◆ **Brief 1**
Using the Lord's Supper passage, decide whether each statement agrees with it. For each, answer yes or no and quote the deciding words. (a) Paul wrote to the church at Corinth because its members were engaging in competitive picnicking as communion. (b) The Churches of Christ described required taking the Lord's Supper once a month. (c) A sect that loses all its coercion but keeps its tight community and singing grows stronger.
◆ **Brief 2**
Which Bible verse does the Lord's Supper passage cite for the Supper being held on a Sunday?
◆ **Brief 3**
Continue the Lord's Supper passage from its last sentence.

◆ **Quoted passage**
┌──

Therefore, whoever eats the bread or drinks the cup of the Lord in an unworthy manner will be guilty of sinning against the body and blood of the Lord. Each one must examine himself before he eats of the bread and drinks of the cup.

The apostle Paul wrote this to the church at Corinth because they were engaging in competitive picnicking as communion/eucharist. The apostle Paul said this was the opposite of the purpose of remembering Christ’s death. But the Churches of Christ I grew up in use the passage to make everyone feel guilty for taking the Lord’s Supper. If I have committed even one sin, then I am unworthy to take the Lord’s Supper. Which is also the opposite of why Jesus instituted communion: feeling forgiven by God.

So the Churches of Christ I grew up in required us to take the Lord’s Supper every Sunday (because the only example we have of the Lord’s Supper is on a Sunday, and Sunday comes every week, Acts 20:7). If you didn’t take it you had sinned  (like a mortal sin in the Catholic Church, in danger of hellfire damnation). If you take it in an unworthy manner (or as misquoted: if you are unworthy of taking it–as everyone is) then you have also committed a sin (in danger of hellfire damnation).

So a nice neat double bind: one of the requirements of all sects and cults. If you take away all of the coercion in a sect, and just keep the tight community and wonderful singing, then it all falls apart. The Catch-22, No-Wins are the foundation of sects and cults.

└──

◆ **Data lines**
┌──

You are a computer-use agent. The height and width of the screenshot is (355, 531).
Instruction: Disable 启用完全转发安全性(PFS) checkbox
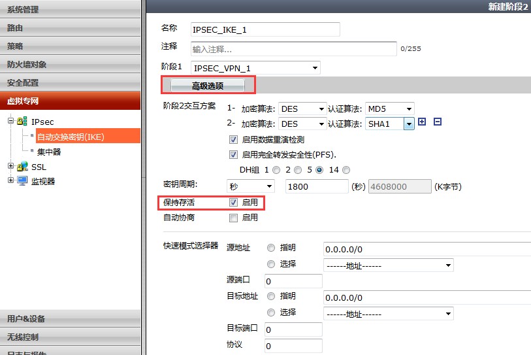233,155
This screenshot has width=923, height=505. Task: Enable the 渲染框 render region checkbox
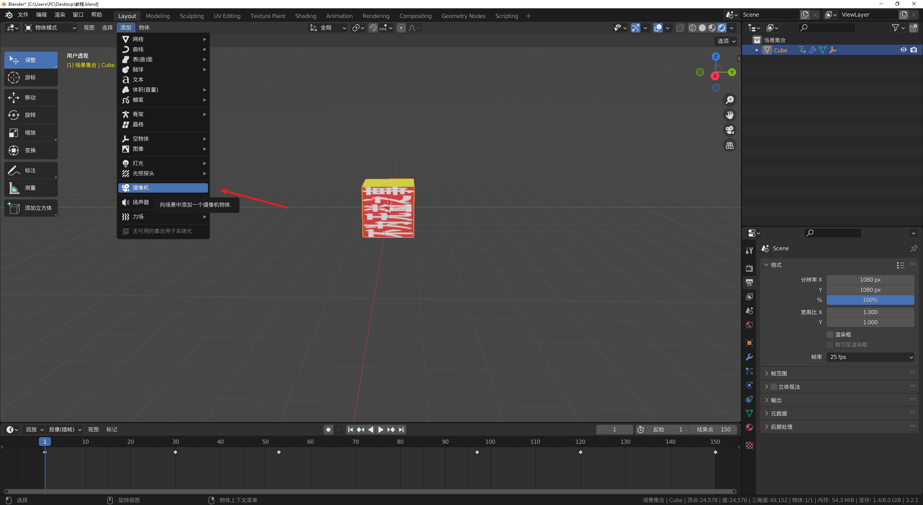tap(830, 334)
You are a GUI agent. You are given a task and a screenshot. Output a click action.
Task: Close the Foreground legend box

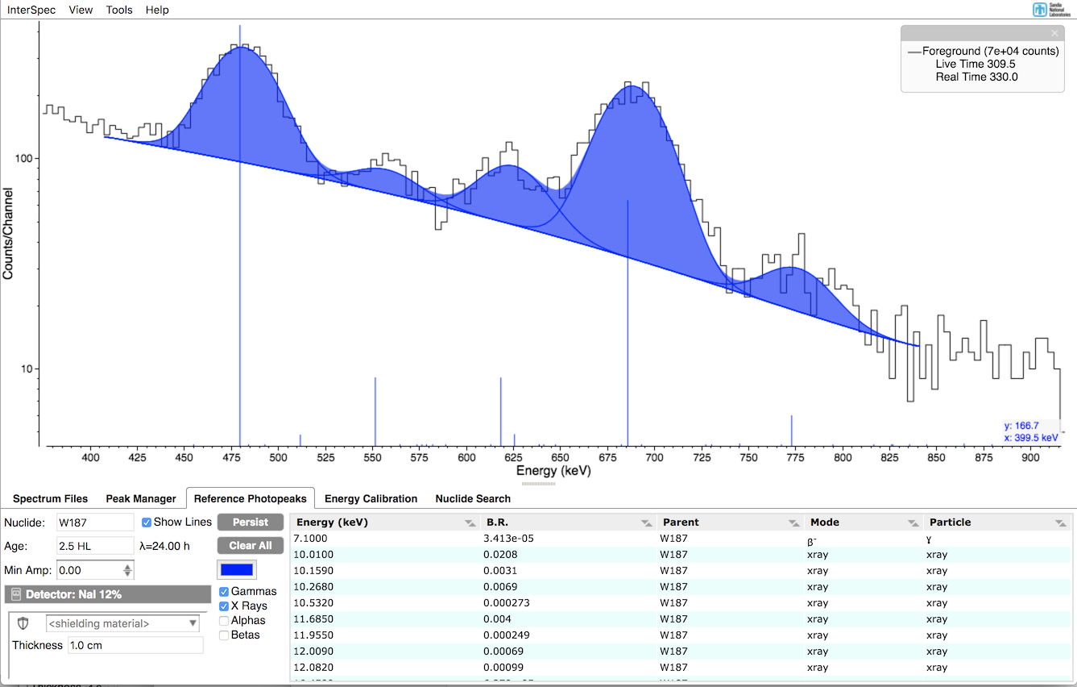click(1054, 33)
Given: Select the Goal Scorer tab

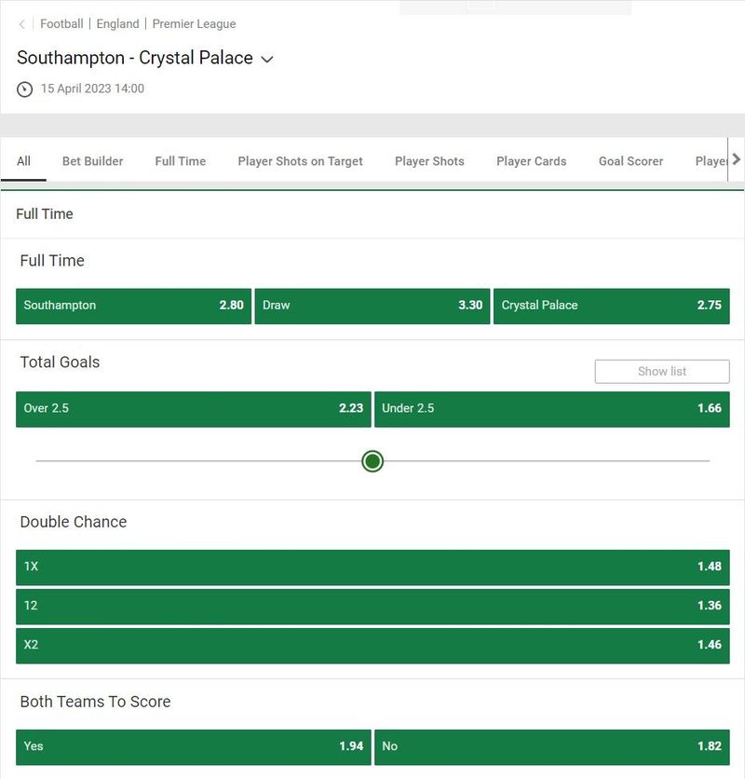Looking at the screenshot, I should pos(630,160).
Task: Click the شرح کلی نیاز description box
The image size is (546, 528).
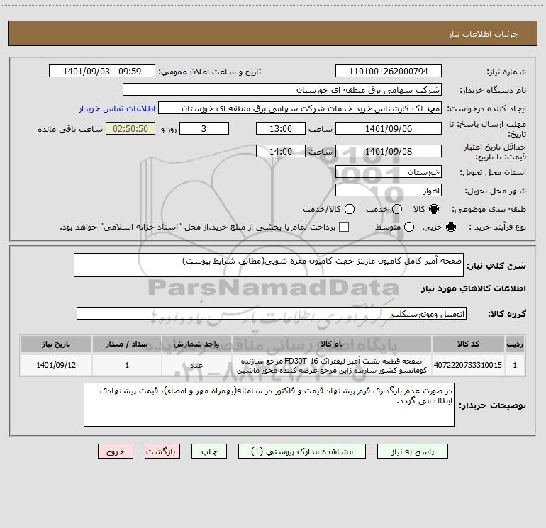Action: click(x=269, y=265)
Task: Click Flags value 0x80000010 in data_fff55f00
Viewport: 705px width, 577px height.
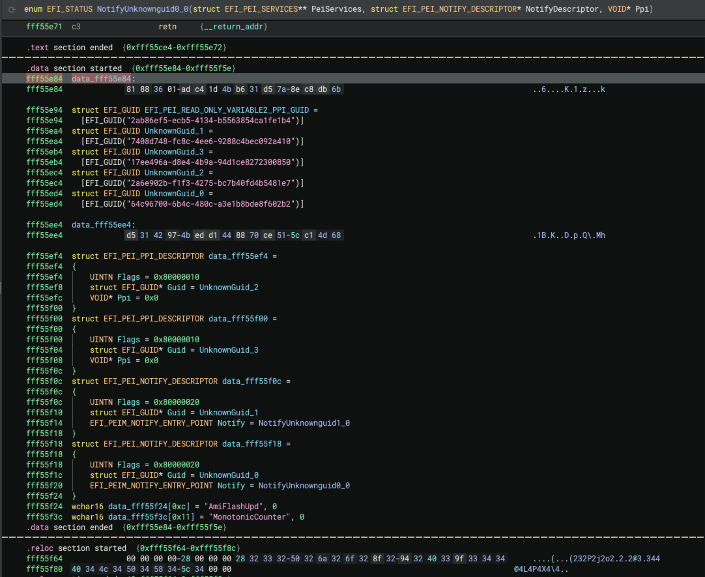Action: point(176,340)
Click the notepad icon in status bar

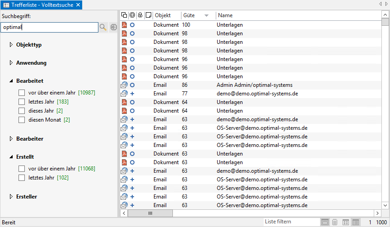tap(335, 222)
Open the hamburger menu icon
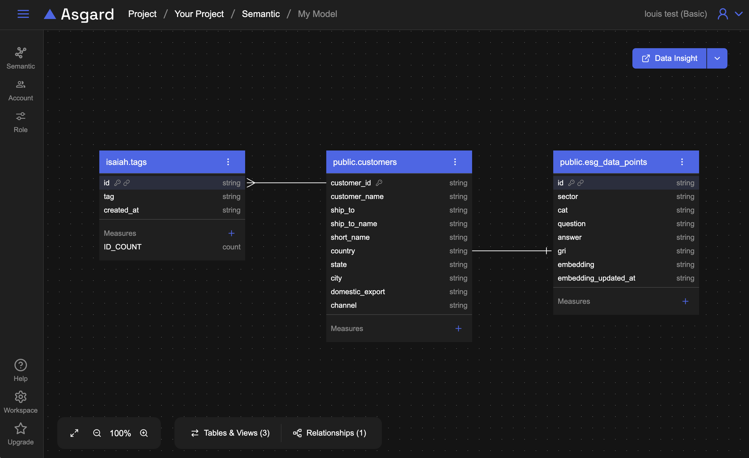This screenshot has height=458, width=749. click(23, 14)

└──
┌──

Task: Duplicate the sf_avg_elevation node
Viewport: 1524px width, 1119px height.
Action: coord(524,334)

└──

◆ **Final answer 1**
(a) Yes: "because they were engaging in competitive picnicking as communion/eucharist"
(b) No: "required us to take the Lord’s Supper every Sunday"
(c) No: "then it all falls apart"

◆ **Final answer 2**
Acts 20:7

◆ **Final answer 3**
The Jehovah’s Witnesses put out an edition of the Watchtower pamphlet every 2 weeks. Every member is expected to study it and answer questions about it at the next Bible Study. Every month or so a pamphlet will offer a slightly new interpretation of the Bible, not too radical from previous doctrines, but definitely a slightly new angle than they have taken before, or a new prophecy of when the Kingdom will come on earth. If you question the pamphlet, you are disciplined, and if you don’t accept the discipline you are kicked out. So the pamphlet insures that each member is toeing the line. You have a monthly eradication of all dissidents, the kingdom remains pure. A double-bind: I have to accept the previous doctrines, and then I have to accept changes to doctrines without questioning.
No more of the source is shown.